**Consigne**
Reproduisez à l'identique le passage de l'article sur les chibanis qui s'ouvre sur les mots contenant « Etendre les mêmes » et se clôt sur « foudres du Covid-19. ».

**Extrait**
====

Information lue sur le facebook de Timothy Perkins
IMMIGRATION. LES CHIBANIS DANS LA DÉTRESSE, HORS DES RADARS (dans l'Huma)
Des milliers d’anciens travailleurs immigrés végètent dans des foyers. La crise sanitaire aggrave leurs conditions de vie.
Il faut aller les chercher dans des recoins de l’actualité… Sauf exception, les chibanis, ces anciens travailleurs étrangers qui attendent de solder une vie d’exil dans la peine, n’alimentent pas la chronique. Âgés, atteints le plus souvent d’affections chroniques, ils survivent en célibataire avec de modestes pensions de retraite dans des « foyers » de migrants ou, pour les plus chanceux d’entre eux, dans ces mêmes habitats rénovés dénommés « résidences sociales ». Ils seraient environ 110 000 à travers toute la France, dont une partie est accueillie dans 168 foyers. En Seine-Saint-Denis (35 établissements), les élus communistes et apparentés (Stéphane Peu, Patrice Bessac et Patrick Braouezec) interpellent le préfet au sujet de la situation des chibanis en ces temps de crise sanitaire.
Etendre les mêmes mesures des Ehpad aux foyers de migrants
En théorie, l’administration garde donc un œil sur leur sort. Une circulaire datée du 20 avril « met les points sur les “i” et rappelle aux gestionnaires certaines de leurs obligations », signalent les acteurs associatifs qui diffusent ce texte. Maintien des prestations d’entretien et de nettoyage, attribution de masques, renforcement des équipes mobiles de l’agence régionale de santé… le dispositif est supposé être au point pour protéger les chibanis des foudres du Covid-19.
Mais, dans la réalité, rien n’est moins sûr. « L’entretien des parties communes n’est quasiment plus assuré nulle part, les gestionnaires sont invisibles, craignant la contagion, ils s’enferment dans leur bureau, le personnel se fait rare, quant aux masques et gel, ce n’est que de belles intentions, rien de cela n’est disponible », décrit Ali El Baz, membre du Gisti, en contact régulier avec les délégués de foyers.

====

**Données recueillies**
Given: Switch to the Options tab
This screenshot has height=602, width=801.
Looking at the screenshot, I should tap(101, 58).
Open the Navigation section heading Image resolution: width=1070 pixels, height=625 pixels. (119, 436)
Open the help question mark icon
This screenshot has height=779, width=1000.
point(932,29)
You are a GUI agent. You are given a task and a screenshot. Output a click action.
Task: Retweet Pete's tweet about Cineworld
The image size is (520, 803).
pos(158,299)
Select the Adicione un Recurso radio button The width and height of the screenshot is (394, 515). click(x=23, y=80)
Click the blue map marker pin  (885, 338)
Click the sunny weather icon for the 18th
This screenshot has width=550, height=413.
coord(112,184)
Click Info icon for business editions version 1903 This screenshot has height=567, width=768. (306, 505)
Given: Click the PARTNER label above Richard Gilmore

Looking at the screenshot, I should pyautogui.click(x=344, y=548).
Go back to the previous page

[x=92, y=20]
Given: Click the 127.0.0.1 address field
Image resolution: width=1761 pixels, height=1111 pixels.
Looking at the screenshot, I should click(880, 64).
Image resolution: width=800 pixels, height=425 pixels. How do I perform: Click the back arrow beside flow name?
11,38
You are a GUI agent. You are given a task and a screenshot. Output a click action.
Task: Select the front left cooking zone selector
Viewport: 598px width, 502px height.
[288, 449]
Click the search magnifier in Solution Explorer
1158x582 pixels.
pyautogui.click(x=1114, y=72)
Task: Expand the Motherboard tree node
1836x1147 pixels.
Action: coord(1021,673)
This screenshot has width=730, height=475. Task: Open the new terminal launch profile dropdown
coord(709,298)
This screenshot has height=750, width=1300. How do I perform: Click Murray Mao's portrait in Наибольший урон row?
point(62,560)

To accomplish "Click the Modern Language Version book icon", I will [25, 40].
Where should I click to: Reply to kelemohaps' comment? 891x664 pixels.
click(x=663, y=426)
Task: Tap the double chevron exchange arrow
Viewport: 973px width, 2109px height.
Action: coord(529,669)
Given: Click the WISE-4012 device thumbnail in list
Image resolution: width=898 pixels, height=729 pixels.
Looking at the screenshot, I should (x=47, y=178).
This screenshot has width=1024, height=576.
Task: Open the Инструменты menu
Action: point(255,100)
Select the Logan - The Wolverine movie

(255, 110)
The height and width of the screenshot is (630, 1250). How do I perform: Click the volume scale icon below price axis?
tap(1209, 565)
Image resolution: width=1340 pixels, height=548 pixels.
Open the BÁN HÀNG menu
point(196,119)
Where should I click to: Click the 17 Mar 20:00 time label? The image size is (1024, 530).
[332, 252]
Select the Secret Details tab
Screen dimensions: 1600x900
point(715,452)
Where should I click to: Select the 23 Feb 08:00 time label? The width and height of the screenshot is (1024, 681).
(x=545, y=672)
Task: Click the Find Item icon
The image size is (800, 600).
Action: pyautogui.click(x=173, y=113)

====

**Réponse**
Etendre les mêmes mesures des Ehpad aux foyers de migrants
En théorie, l’administration garde donc un œil sur leur sort. Une circulaire datée du 20 avril « met les points sur les “i” et rappelle aux gestionnaires certaines de leurs obligations », signalent les acteurs associatifs qui diffusent ce texte. Maintien des prestations d’entretien et de nettoyage, attribution de masques, renforcement des équipes mobiles de l’agence régionale de santé… le dispositif est supposé être au point pour protéger les chibanis des foudres du Covid-19.